The utility of simulated ocean chlorophyll observations: a case study with the Chlorophyll Observation Simulator Package (version 1) in CESMv2.2

Abstract

Abstract. For several decades, a suite of satellite sensors has enabled us to study the global spatiotemporal distribution of phytoplankton through remote sensing of chlorophyll. However, the satellite record has extensive missing data, partially due to cloud cover; regions characterized by the highest phytoplankton abundance are also some of the cloudiest. To quantify potential sampling biases due to missing data, we developed a satellite simulator for ocean chlorophyll in the Community Earth System Model (CESM) that mimics what a satellite would detect if it were present in the model-generated world. Our Chlorophyll Observation Simulator Package (ChlOSP) generates synthetic chlorophyll observations at model runtime. ChlOSP accounts for missing data – due to low light, sea ice, and cloud cover – and it can implement swath sampling. Here, we introduce this new tool and present a preliminary study focusing on long timescales. Results from a 50-year pre-industrial control simulation of CESM–ChlOSP suggest that missing data impact the apparent mean state and variability of chlorophyll. The simulated observations exhibit a nearly −20 % difference in global mean chlorophyll compared with the standard model output, which is the same order of magnitude as the projected change in chlorophyll by the end of the century.
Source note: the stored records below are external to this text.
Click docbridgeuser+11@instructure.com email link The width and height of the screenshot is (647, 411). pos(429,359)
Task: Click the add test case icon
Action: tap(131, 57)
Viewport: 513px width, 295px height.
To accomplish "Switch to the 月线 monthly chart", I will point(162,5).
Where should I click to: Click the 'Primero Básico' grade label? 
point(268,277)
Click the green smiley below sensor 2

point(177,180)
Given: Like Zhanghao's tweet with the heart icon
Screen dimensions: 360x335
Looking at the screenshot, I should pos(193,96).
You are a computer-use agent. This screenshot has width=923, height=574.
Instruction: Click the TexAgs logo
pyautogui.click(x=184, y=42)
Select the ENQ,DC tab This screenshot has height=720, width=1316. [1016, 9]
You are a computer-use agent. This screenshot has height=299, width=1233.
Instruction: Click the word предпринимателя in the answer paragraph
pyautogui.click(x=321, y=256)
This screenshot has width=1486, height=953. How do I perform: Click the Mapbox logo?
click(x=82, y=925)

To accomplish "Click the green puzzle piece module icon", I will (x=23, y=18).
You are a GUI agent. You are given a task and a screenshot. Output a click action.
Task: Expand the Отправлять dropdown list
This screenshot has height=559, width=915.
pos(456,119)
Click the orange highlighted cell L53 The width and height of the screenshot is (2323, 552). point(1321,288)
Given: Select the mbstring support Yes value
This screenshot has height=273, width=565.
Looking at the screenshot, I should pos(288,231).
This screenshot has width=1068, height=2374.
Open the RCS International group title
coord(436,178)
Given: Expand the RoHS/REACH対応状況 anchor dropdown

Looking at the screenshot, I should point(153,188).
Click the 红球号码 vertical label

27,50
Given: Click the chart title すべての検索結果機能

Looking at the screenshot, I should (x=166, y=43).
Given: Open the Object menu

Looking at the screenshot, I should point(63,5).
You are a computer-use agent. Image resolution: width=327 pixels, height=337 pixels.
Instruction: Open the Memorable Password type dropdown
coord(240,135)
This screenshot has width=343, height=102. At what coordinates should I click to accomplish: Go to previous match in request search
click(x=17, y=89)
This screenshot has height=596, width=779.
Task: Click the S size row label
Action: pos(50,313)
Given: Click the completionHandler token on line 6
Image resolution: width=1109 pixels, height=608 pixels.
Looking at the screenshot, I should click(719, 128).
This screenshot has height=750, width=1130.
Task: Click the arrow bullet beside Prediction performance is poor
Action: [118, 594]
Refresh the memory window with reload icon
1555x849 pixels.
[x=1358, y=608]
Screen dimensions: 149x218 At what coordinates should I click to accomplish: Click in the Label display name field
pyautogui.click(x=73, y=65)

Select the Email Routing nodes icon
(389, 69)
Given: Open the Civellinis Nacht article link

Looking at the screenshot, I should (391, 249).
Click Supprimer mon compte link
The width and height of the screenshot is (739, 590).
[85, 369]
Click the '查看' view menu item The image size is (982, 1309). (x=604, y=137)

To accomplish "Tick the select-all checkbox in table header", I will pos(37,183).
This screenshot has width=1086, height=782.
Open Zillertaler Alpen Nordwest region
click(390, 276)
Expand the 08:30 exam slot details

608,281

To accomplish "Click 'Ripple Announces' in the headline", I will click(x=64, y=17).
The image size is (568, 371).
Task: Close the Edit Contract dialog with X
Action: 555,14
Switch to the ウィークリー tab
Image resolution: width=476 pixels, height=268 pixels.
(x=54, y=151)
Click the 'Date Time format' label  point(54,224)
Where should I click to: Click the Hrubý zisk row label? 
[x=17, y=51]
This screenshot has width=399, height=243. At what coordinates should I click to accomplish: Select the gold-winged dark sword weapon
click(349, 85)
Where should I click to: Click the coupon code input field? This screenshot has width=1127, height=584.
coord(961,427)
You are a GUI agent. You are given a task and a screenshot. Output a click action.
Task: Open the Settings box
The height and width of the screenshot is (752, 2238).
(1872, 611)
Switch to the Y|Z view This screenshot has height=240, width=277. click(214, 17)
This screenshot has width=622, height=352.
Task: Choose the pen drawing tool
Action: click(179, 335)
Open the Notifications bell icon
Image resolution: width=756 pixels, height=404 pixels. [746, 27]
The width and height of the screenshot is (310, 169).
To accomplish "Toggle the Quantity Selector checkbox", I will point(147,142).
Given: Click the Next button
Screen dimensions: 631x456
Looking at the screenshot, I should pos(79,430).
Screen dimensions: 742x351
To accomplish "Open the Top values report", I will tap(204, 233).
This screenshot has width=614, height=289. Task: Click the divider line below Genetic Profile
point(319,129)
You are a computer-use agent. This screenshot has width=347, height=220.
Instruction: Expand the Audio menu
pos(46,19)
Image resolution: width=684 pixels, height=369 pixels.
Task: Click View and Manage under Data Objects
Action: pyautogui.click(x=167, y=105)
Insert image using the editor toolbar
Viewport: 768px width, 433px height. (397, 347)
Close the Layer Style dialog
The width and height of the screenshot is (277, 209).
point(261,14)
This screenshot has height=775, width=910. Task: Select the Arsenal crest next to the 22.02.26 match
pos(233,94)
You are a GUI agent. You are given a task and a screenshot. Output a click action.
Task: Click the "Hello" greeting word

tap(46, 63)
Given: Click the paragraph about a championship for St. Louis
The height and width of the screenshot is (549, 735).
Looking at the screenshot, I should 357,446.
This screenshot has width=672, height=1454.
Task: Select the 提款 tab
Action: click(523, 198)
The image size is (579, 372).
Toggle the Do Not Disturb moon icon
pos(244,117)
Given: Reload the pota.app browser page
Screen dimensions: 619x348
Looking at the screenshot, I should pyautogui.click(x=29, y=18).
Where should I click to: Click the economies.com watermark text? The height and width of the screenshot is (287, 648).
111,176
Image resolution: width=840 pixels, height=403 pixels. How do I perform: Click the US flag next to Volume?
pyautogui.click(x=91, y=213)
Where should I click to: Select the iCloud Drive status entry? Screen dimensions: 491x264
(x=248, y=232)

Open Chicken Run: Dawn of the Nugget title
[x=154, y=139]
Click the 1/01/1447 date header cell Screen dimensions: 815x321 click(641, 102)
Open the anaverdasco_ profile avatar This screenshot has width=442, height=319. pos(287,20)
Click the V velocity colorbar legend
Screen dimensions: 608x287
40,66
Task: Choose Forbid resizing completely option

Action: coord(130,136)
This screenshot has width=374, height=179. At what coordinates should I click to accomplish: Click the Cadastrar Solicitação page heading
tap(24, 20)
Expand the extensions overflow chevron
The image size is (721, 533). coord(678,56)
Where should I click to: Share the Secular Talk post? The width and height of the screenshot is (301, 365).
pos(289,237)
Additionally, missing data impact the apparent seasonal cycle of chlorophyll in subpolar regions. We highlight four potential future applications of ChlOSP: (1) refined model tuning; (2) evaluating chlorophyll-based net primary productivity (NPP) algorithms; (3) revised time to emergence of anthropogenic chlorophyll trends; and (4) a test bed for the assessment of gap-filling approaches for missing satellite chlorophyll data.